Si abrimos un poco más la definición de gringos e incluimos a los británicos, tampoco puedo acusar a Paul McCartney, ídolo de mi infanto-juvenil tiempo de escucha de música a todo volumen, ni a Lennon, ni a Churchill, cuyas frases inteligentes me sirvieron para ganar muchas batallas de amor.  La Thatcher, sí Margarita, no me produce la misma antipatía que a los argentinos y le dejo irse tranquila, con su falda larga, apropiada para que no se le vean los huevos, y al príncipe Carlos, en castigo, lo dejo con su Camila, mientras con Diana me quedo yo.

¿Gringos locales?  Ninguno, pues Sánchez de Lozada no lo era ni lo sigue siendo, a pesar de que hable así y de que viva allí. ¿Gringo pezuña?, tampoco, y no sé por dónde andará.   El gringo Kenning, ese sí, que me orientó vocacionalmente y me guió en la afición por el castellano bien hablado y escribido, es uno de los pocos gringos locales que me dejó marcas importantes, ninguna de ellas mala.
 
Pero los gringos con los que me quiero meter, con los que tengo un asunto personal, es con don John Deere y don Philip Morris, ambos gringos, el uno norteamericano y el otro inglés, que se metieron en mi vida más profundamente de lo que yo hubiese querido, dejándome profundas cicatrices en el alma.

El primero con sus tractores, un 720, un 3020, un 2020 y un 4630, con arados, rastras, romeplows, sembradoras y cultivadoras, y varios implementos más. El segundo con sus cigarrillos, Derby, L&M y Marlboro, y varias marcas más.

Al primero, John Deere, le acuso de alegrías furtivas y tristezas longevas. Alegrías pasajeras al ver llegar sus máquinas de la agencia, en forma de tractores nuevitos, brillosos, y al poder farsear con los amigos de infancia mi asociación familiar con la marca más fina que el campo alguna vez conoció. Alegrías breves al ver la eficiencia de sus trabajos y lo prolijo de su tecnología en ámbitos en los que los agricultores, la mayoría, los atendía debajo de un tamarindo −donde los domingos se casan los gringos bajo el madrinazgo de doña Catalina y el padrinazgo de don Juan Petacón. Alegrías fugaces al leer la revista El Surco, que nos llegaba como cortesía, o como premio consuelo, del concesionario local.

Tristezas longevas, al saber que la letra se vencía y las cosechas no habían rendido lo suficiente para pagar. Tristezas y caras largas cuando los fierros se quebraban y sus repuestos nos quebraban aún más. Tristezas permanentes expresadas en cartas, telefonazos e implacables cobradores de portón. Tristezas definitivas, que nos mataban de tristeza.

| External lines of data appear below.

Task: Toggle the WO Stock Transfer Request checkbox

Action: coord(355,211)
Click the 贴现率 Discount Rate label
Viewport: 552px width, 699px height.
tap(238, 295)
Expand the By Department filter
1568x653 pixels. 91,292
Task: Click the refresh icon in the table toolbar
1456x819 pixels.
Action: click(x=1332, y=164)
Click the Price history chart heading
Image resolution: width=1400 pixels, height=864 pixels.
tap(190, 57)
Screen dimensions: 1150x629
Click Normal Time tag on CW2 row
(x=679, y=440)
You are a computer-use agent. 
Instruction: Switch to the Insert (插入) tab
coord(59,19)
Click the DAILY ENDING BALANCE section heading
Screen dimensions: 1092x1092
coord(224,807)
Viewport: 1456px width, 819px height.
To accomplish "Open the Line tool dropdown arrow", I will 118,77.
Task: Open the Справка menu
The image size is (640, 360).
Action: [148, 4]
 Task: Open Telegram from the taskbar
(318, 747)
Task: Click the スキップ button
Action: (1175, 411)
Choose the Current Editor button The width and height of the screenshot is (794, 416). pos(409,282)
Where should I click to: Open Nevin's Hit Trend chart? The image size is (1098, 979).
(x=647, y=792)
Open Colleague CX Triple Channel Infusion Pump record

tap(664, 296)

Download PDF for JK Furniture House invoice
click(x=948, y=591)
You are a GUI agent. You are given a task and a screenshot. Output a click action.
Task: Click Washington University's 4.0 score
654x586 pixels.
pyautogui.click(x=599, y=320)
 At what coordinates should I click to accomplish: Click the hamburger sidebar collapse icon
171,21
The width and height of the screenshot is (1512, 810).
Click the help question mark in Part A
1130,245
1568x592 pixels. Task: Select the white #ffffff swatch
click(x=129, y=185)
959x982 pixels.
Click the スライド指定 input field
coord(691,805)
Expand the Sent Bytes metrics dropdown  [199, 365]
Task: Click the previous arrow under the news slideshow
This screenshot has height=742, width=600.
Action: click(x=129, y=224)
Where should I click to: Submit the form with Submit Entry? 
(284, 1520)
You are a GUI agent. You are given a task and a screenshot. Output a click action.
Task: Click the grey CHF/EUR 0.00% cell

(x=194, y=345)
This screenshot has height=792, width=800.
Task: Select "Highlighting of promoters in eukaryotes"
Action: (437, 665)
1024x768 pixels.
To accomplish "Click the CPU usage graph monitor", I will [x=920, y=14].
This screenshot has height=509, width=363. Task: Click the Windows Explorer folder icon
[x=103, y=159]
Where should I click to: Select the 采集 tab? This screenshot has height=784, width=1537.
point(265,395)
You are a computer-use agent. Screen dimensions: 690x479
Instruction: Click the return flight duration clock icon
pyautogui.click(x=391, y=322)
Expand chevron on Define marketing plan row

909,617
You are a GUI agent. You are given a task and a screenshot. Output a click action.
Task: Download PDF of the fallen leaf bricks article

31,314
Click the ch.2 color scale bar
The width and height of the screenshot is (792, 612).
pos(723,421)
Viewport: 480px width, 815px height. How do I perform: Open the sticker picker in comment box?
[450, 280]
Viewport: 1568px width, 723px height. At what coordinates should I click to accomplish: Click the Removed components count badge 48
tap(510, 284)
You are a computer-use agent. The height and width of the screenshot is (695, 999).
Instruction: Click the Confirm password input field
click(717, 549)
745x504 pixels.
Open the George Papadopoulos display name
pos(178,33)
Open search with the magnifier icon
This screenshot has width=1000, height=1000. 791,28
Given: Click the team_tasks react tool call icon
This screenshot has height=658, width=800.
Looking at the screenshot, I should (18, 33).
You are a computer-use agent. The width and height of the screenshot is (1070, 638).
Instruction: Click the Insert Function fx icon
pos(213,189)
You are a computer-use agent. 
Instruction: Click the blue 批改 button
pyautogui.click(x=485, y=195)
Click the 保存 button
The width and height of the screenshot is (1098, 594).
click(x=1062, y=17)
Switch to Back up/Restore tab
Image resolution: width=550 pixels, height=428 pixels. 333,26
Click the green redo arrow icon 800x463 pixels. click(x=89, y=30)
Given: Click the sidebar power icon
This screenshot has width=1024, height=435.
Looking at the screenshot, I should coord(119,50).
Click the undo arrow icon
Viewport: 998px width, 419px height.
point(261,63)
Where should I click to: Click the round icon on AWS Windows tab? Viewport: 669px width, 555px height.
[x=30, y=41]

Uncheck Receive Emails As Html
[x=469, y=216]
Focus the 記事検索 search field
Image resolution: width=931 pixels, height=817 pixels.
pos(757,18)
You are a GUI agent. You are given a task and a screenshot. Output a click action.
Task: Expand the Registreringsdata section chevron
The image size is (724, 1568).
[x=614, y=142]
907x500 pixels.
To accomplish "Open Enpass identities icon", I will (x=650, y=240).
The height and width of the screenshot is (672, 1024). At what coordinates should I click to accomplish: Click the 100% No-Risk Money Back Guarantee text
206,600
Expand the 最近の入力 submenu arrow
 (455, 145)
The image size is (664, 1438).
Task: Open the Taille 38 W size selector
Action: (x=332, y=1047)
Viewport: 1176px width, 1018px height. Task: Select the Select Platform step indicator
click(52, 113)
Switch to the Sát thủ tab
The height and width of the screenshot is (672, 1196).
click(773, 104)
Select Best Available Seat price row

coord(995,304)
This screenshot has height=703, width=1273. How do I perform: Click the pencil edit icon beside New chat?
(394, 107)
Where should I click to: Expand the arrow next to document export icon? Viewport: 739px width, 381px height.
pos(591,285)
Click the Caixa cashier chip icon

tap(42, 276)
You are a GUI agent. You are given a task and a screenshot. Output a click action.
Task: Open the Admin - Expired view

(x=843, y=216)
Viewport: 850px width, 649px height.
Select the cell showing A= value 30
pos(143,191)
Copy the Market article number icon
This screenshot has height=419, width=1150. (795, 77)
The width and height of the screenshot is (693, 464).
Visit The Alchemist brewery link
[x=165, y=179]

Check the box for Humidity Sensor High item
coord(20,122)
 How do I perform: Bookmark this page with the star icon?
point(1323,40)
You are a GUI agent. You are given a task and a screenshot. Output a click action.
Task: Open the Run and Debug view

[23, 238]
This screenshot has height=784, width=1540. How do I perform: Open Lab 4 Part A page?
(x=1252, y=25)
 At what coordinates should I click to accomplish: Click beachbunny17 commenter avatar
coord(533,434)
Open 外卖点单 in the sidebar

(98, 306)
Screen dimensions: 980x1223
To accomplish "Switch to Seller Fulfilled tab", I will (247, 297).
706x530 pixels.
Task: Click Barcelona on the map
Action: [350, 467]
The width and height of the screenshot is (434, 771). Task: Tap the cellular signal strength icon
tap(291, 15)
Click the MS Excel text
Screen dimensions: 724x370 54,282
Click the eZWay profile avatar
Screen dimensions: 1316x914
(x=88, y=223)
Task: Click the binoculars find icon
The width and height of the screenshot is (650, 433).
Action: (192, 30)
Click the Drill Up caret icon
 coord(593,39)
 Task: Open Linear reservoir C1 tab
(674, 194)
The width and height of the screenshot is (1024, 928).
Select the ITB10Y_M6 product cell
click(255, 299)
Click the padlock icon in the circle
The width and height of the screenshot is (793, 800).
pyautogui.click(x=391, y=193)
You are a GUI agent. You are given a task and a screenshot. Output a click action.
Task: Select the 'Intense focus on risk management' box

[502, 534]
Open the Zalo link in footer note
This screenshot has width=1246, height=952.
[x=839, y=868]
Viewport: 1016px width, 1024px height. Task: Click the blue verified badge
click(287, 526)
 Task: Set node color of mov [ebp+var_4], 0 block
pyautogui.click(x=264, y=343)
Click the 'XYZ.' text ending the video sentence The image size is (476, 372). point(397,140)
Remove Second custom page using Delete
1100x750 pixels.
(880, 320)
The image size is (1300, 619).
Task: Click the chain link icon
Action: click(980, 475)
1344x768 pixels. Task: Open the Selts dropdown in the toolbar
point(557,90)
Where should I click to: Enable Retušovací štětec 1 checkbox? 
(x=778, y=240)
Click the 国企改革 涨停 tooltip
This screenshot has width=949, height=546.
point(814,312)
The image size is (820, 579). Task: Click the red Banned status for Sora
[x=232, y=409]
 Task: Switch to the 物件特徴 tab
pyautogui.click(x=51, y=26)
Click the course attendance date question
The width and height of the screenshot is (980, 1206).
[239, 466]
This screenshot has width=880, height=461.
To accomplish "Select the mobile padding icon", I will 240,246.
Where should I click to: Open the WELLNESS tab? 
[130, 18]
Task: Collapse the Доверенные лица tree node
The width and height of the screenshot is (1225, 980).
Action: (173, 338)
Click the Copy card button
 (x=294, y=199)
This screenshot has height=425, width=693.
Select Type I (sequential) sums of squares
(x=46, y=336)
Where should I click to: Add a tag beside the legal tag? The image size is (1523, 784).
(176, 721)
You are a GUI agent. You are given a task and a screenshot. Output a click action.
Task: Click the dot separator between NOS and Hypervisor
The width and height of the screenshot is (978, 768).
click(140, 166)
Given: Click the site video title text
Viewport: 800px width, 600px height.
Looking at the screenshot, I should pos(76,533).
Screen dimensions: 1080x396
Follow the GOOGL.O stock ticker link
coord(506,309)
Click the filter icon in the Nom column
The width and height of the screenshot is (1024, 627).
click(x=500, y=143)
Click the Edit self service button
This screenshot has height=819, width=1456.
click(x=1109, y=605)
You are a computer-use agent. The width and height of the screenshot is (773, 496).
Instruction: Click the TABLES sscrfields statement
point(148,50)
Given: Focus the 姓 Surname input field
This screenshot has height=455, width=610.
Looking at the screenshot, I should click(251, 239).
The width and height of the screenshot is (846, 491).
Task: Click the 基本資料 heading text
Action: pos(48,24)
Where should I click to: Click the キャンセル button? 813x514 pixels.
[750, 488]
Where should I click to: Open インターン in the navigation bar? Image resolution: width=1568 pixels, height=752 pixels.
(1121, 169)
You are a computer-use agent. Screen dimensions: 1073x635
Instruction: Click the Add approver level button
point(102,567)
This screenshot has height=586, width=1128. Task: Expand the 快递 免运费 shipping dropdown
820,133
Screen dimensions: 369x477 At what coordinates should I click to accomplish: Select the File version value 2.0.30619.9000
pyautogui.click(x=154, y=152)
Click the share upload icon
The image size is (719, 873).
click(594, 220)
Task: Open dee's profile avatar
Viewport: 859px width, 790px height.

El segundo, Philip Morris, es el que acuso con más vehemencia y virulencia, es el que en mi tiempo de fumador pasivo, al lado de mi padre, y activo, al lado de mis amigos, me introdujo a los pulmones los más significativos volúmenes de humo y alquitrán a través de sus marcas L&M, que fumaba y mató a mi padre, y Marlboro, que me mataba a mí cuando era universitario.

Nada bueno me trajo nunca don Philip Morris, pues yo nunca conocí el placer que dicen que producen sus cigarrillos, pues siempre fumé de mono, y por ponerme a tono con el resto de la torillada, que echábamos humo hasta por los oídos, como verdaderos toros bravos.  

Philip Morris solo me produjo alegrías pocas y muy fugaces cuando juntaba sus cajetillas, las abría y fabricaba con ellas billetes para jugar a banquero rico, oficio para el que finalmente no tuve vocación.

Y, claro, la cosa es así, para no dejar de ser latinoamericano, yo acuso a los gringos, recordando que ellos pusieron las opciones pero fui yo −o mi familia−, el que las tomó, voluntariamente obligado.

Y ahora, que dizque he parado de fumar una vez más, ya miro con tímido desdén el Marlboro y el L&M de los vecinos fumadores, pero exhibo con gusto mi polera y mi gorra de John Deere, modestas prendas con las que me anticipo a la futura compra de un tractor.